Considering, too, the prospective purpose of making the exception contained in the policy, the Court should not indulge in too strict a construction of the words used. In the case of Rydstrom v. Ins. Co., 137 Md., 349; 112 A., 586; 14 A.L.R., 212, it is said:
"The object and purpose of an exception like the one we are here dealing with in this policy was to guard the company against liability for such thefts as we have in this case, and to prevent fraud and collusion by and between the assured and persons in a household or in the assured's services or employment."
Would the risk to the company from the thefts of Gore be less if Lester employed him for the company owned and controlled by him, with the power to "hire and fire," than if an individual employment had been made?
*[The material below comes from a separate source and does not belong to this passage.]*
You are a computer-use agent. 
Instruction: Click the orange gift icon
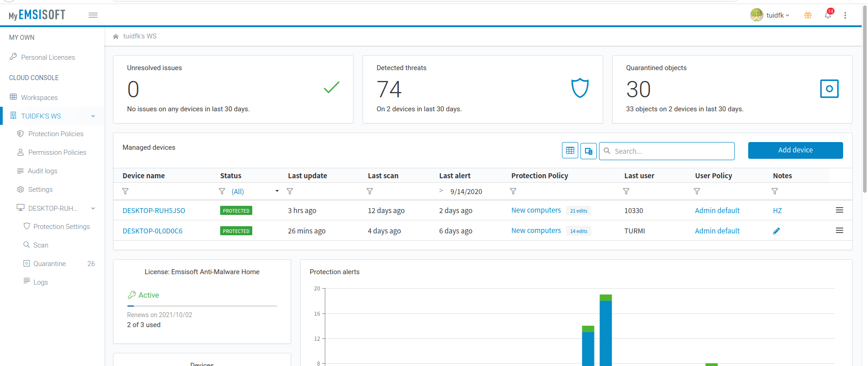pyautogui.click(x=808, y=15)
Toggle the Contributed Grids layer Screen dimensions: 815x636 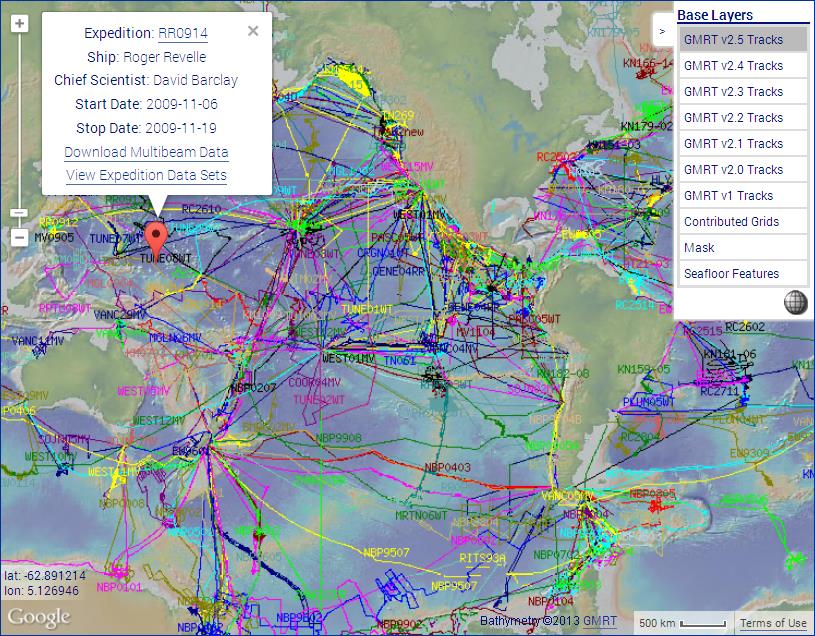pyautogui.click(x=743, y=222)

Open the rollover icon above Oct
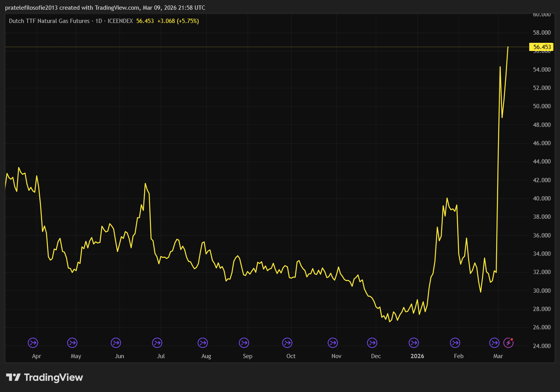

In the case of Schmid v. Health, 173 Ill. App. 649, cited by counsel for the respondent, it is very clearly intimated that if the employee had been under the contract and direction *Page 163 
of the agent employing him he would have been considered as the employee of such agent.
The charge of his Honor, Judge Whaley, upon the effect of the warranty in the policy is entirely satisfactory to the Court. Let the charge be reported.
While there was error in not directing a verdict for the defendant, it appears that the delinquency is rather a deficiency of evidence than otherwise, and substantial justice will be attained by reversing the judgment and remanding the case for a new trial.
So ordered.
MR. ACTING ASSOCIATE JUSTICE R.O. PURDY concurs.